Qu’on en arrive là, que le satyre lubrique ait détrôné Hyperion Lincoln ? La surprise, cependant, est la spécialité de notre cher quatrième pouvoir, la Presse, qui recrute dans les banlieues pavillonnaires et les grandes villes, celles-là mêmes qui fourniront les étudiants de nos universités, ces colonies où l’on envoie nos enfants passer à grands frais quatre ans de vacances, loin de l’intellect et de la réalité. Ô, la frustration de ceux qui vivent parmi les ruines tangibles du progrès et de la prospérité, ces temples de l’industrie qui forment la « Rust Belt » ! Imaginez le ressentiment de ceux qui ont du mal à joindre les deux bouts, sans même parler de s’adonner aux joies de la consommation. Comme il doit être doux pour eux de trumper l’ordre établi, l’Establishment qui les a ignorés pendant tant d’années. Il n’est pas surprenant que l’on n’entende, depuis la nef journalistique, que l’outrage d’une classe horrifiée par les cris bestiaux d’une toute autre Amérique, moins bien connue celle-là. C’est seulement à la suite d’une telle coulée de boue que l’on peut lire ce genre de déclaration détachée, dont nous gratifie le New York Times :

Mme Clinton a remporté l’Amérique des grandes villes multiculturelles et des centres de la nouvelle économie, de la Silicon Valley aux Silicon Slopes de l’Utah, où de nombreux électeurs de tradition Républicaine ont rejeté M.Trump.

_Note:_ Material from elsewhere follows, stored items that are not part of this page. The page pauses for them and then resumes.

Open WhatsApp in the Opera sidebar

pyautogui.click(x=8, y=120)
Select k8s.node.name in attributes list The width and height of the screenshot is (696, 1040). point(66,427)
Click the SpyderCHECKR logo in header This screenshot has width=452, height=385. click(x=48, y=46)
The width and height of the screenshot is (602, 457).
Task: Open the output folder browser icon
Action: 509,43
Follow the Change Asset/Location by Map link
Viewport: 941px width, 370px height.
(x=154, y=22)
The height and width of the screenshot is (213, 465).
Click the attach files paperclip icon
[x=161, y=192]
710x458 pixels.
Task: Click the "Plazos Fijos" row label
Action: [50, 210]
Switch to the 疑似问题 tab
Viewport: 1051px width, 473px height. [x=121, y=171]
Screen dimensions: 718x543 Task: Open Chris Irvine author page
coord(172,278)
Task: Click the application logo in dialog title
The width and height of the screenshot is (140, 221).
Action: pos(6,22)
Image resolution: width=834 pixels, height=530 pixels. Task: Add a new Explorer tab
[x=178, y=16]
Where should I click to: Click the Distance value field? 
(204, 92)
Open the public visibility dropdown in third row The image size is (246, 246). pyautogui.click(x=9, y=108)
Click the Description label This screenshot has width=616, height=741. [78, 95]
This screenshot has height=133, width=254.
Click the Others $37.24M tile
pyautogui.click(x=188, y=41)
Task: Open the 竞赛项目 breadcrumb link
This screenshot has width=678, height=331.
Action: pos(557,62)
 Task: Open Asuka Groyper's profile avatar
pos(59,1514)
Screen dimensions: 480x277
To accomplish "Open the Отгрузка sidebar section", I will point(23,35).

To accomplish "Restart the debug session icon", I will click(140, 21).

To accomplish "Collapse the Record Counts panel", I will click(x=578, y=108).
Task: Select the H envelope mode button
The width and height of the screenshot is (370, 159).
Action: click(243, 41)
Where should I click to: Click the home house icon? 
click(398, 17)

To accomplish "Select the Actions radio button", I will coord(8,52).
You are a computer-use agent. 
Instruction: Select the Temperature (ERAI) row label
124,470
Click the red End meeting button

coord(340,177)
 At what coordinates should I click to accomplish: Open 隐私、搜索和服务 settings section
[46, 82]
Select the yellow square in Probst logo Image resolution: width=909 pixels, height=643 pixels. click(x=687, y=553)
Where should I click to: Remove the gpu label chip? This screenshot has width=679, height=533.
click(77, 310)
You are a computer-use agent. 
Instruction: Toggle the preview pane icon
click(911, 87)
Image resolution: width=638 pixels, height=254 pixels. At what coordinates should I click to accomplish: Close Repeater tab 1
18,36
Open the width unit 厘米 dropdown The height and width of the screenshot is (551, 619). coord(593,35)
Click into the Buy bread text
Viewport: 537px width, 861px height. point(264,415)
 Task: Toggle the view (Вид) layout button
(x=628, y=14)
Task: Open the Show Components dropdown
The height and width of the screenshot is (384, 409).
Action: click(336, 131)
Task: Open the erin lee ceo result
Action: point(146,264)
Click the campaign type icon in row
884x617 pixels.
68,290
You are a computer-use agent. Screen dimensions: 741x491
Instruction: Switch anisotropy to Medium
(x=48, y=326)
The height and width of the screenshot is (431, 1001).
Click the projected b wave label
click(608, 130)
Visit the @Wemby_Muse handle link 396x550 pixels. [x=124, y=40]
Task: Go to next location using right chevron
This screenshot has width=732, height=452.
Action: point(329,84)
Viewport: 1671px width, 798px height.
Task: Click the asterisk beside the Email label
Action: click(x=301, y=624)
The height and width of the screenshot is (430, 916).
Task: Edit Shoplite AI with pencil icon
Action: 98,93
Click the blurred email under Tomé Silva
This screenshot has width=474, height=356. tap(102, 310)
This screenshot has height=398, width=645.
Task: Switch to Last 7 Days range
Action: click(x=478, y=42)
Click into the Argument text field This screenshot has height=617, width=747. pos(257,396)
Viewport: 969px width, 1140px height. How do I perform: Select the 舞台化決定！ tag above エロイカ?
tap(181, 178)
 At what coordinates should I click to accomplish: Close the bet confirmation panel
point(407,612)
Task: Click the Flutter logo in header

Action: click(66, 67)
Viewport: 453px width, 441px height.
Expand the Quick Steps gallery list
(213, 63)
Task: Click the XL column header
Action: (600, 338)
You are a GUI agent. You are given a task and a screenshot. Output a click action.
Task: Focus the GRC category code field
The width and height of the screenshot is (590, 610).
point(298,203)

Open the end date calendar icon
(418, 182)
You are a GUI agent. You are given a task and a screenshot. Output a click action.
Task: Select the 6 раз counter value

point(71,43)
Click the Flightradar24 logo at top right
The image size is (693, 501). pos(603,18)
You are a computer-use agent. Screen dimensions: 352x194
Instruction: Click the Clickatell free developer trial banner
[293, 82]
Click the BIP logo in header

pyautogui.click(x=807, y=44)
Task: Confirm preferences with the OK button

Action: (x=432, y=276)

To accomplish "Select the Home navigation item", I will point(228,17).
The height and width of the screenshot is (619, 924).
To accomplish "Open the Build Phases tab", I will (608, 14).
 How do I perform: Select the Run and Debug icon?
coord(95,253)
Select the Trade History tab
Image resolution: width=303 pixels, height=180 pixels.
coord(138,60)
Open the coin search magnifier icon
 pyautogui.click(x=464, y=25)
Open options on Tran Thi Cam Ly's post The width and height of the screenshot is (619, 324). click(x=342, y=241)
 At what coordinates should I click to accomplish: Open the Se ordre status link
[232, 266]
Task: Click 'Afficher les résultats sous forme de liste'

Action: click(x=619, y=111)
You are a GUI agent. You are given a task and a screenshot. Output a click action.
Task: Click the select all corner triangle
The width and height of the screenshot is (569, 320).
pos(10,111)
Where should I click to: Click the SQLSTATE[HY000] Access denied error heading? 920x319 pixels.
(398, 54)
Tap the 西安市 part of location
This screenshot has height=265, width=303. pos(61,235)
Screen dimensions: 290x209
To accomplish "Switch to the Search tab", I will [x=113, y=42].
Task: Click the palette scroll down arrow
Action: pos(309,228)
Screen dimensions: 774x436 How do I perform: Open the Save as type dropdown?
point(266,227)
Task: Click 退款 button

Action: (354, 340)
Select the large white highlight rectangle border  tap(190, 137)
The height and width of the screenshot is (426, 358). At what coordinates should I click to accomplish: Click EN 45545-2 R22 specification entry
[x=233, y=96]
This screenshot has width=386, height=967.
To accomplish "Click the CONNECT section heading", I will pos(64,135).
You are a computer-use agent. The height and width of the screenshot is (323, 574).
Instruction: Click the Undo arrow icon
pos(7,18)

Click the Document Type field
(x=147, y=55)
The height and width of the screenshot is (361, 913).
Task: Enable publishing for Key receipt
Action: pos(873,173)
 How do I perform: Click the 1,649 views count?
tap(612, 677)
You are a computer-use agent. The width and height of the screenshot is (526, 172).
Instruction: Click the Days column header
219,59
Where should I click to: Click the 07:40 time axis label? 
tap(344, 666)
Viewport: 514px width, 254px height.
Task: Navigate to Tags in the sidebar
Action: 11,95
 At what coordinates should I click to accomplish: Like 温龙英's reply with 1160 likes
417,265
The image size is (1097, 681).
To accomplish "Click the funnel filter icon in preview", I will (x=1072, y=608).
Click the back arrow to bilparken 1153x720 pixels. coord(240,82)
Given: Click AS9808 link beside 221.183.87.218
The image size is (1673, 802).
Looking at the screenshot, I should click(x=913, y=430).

Mais parallèlement, une Amérique urbaine composée de villes de taille plus modeste a apporté son soutien à M.Trump : des endroits comme Scranton (Pennsylvanie), Youngstown (Ohio) et Dubuque (Iowa), qui ont prospéré à l’ère industrielle et sont toujours connectés aux artères de la vieille économie américaine."

De la belle prose qui sert un parallélisme simpliste. Une opposition binaire entre le nouveau et l’ancien, entre gros et petit, hétérogène et homogène. Et cependant, le sujet reste lointain, abstrait et mal compris : cette Amérique qui nous a offert le triomphe du mardi 8 novembre. Pas étonnant, étant donné que dans les semaines précédant l’élection, ce même journal n’a pas remis en cause une seule fois les sondages sophistiqués qui claironnaient que Mme Clinton avait 85% de chances de gagner, ou que cet autre, innommable, aurait du mal à obtenir les suffrages de la communauté hispanique. Hubris ! Dans le quartier de Washington Heights, à New York, Rafael Gonzales, un ouvrier du bâtiment âgé de 66 ans, a poussé un cri de joie, ’’¡Sì muchacho !’’ quand cette Chose aux cheveux jaunes a remporté les élections, tandis qu’à l’autre bout de la ville, à l’Université de New York, et plus proche du Times en esprit, nous avons Shirley Wu. Je parie que Shirley ne monte pas souvent jusque Washington Heights, pas plus que les acteurs du quatrième pouvoir ne se rendent à Scranton - et c’est là qu’est le nœud du problème, la question de notre guerre civile incivile.

II. « DISCOURS DE CAMPAGNE »

« La torture, ça marche. Il n’y a que les imbéciles qui disent que ça ne marche pas. Si ça ne marche pas, ils le méritent de toute façon, pour ce qu’ils font » — le prochain président des Etats-Unis.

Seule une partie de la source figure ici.